Techniques of distal locking similar to the nail over nail technique are described in literature. Rao et al. used the nail as a guide for locking more proximal of the distal holes . Following the placement of a Kirschner wire into the distal hole, a second nail is positioned external to the limb with the wire passing through the corresponding hole. Using the nail as a guide, a wire is passed through the more proximal of the distal holes . Steriopoulos et al. described an H-shaped device, which aided distal locking in femoral nailing by holding two similar intramedullary nails parallel to one another . Tanna described an image intensifier independent technique of distal locking for tibial nailing . A Kirschner wire is drilled through the hole in the distal jig, which corresponds to the site of the distal locking holes in the interlocking nail. Plain radiographs are taken to confirm that the location of the wire is at the level of the interlocking hole. A 4.5-mm drill hole is made at the judged entry site after wire removal. A fine suction tip and good light allow the nail and locking hole to be seen through the drill hole. The far cortex can now be drilled and the screw inserted . Aiyer et al. reported successful use of Dr. Tanna’s technique in the instance when the jig did not work . All these techniques [12, 13, 15] still need radiographic images for distal locking whereas the nail over nail technique of distal locking is almost radiation independent as radiographic images were taken only to confirm screw placement or when some intra-operative difficulty occurred. The limitations of our study include the small number of patients in the series and potential for user bias because the surgeon could not be blinded with respect to the method used for distal locking.

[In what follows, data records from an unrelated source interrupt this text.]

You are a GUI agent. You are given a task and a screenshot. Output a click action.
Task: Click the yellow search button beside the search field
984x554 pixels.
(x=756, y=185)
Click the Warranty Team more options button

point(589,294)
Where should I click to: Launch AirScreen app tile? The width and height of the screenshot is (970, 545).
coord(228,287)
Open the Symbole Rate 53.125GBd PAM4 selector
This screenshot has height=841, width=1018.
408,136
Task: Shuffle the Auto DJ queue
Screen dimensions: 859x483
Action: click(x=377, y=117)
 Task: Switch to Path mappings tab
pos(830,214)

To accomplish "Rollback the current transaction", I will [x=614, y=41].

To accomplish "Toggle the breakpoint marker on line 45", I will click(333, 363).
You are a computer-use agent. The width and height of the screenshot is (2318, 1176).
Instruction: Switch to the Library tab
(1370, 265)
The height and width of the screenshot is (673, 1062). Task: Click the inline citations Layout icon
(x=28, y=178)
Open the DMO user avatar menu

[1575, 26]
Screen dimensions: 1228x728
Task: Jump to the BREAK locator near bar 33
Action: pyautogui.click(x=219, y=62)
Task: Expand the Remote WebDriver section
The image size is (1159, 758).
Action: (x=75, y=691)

This prospective study on distal locking of femoral intramedullary nails shows that radiation exposures to achieve equivalent precision are reduced with the nail over nail technique compared with the free hand technique. The nail over nail technique can also be used when an image intensifier is unavailable or goes out of order peroperatively. Success of the nail over nail technique lies in prevention of nail deformation during insertion. Over-reaming of the medullary canal by 1.5 mm serves this purpose.